To actually demonstrate this point of view, we recently embarked upon a numerical experiment to run an implicit large eddy simulation (ILES) of the NASA CRM high-lift configuration from the 3rd AIAA High-Lift Prediction Workshop. The flow conditions are: Mach = 0.2, Reynolds number = 3.26 million based on the mean aerodynamic chord, and the angle of attack = 16 degrees.
A quadratic (Q2) mesh was generated by Dr. Steve Karman of Pointwise, and is shown in Figure 1.
Figure 1. Quadratic mesh for the NASA CRM high-lift configuration (generated by Pointwise)
The mesh has roughly 2.2 million mixed elements, and is highly clustered near the wall with an average equivalent y+ value smaller than one. A p-refinement study was conducted to assess the mesh sensitivity using our high-order LES tool based on the FR/CPR method, hpMusic. Simulations were performed with solution polynomial degrees of p = 1, 2 and 3, corresponding to 2nd, 3rd and 4th orders in accuracy respectively. No wall-model was used. Needless to say, the higher order simulations captured finer turbulence scales, as shown in Figure 2, which displays the iso-surfaces of the Q-criteria colored by the Mach number.
p = 1 |
p = 2 |
p = 3 |
Figure 2. Iso-surfaces of the Q-criteria colored by the Mach number
Clearly the flow is mostly laminar on the pressure side, and transitional/turbulent on the suction side of the main wing and the flap. Although the p = 1 simulation captured the least scales, it still correctly identified the laminar and turbulent regions.

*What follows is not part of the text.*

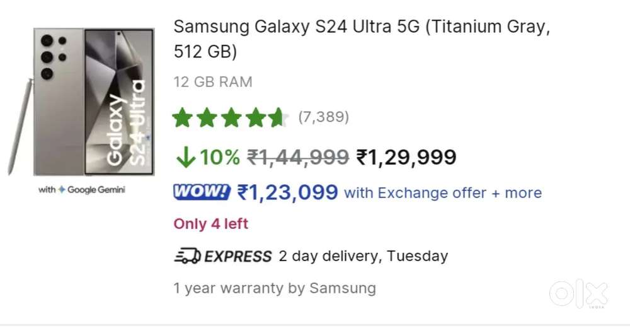Click the final price ₹1,29,999
This screenshot has height=330, width=630.
click(x=406, y=157)
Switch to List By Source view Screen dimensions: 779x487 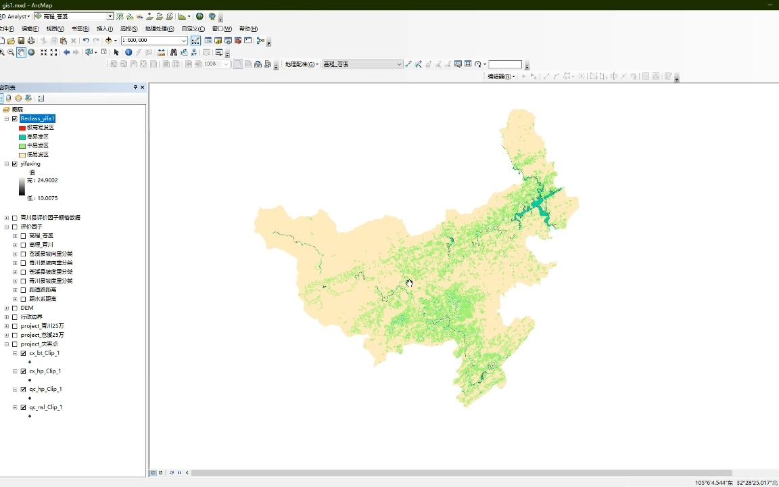8,98
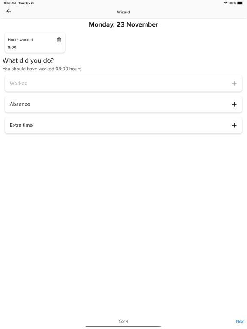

The drag and lift coefficients from the present p-refinement study are compared with experimental data from NASA in Table I. Although the 2nd order results (p = 1) are quite different than those of higher orders, the 3rd and 4th order results are very close, demonstrating very good p-convergence in both the lift and drag coefficients. The lift agrees better with experimental data than the drag, bearing in mind that the experiment has wind tunnel wall effects, and other small instruments which are not present in the computational model.

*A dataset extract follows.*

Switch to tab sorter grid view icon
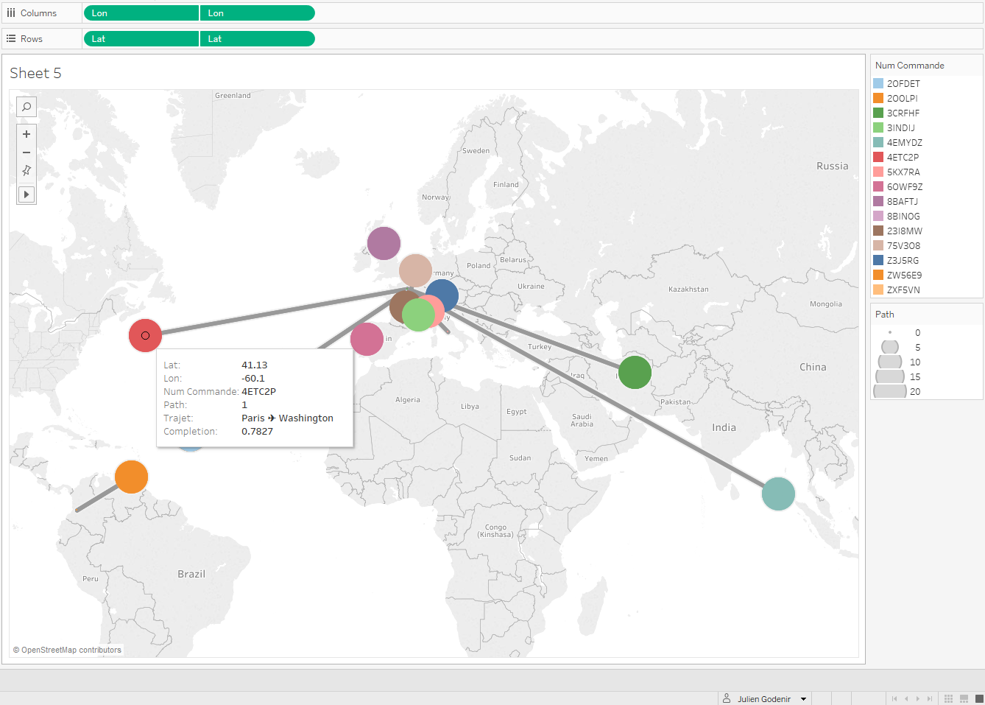 (x=948, y=698)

Table I. Comparison of lift and drag coefficients with experimental data
CL
|
CD
|
|
p = 1
|
2.020
|
0.293
|
p = 2
|
2.411
|
0.282
|
p = 3
|
2.413
|
0.283
|
Experiment
|
2.479
|
0.252
|
This exercise seems to contradict the common sense logic stated in the beginning of this blog. So what happened? The answer is that in this high-lift configuration, the dominant force is due to pressure, rather than friction. In fact, 98.65% of the drag and 99.98% of the lift are due to the pressure force. For such flow problems, running a LES on a RANS mesh (with sufficient accuracy) may produce reasonable predictions in drag and lift. More studies are needed to draw any definite conclusion. We would like to hear from you if you have done something similar.
This study will be presented in the forthcoming AIAA SciTech conference, to be held on January 6th to 10th, 2020 in Orlando, Florida.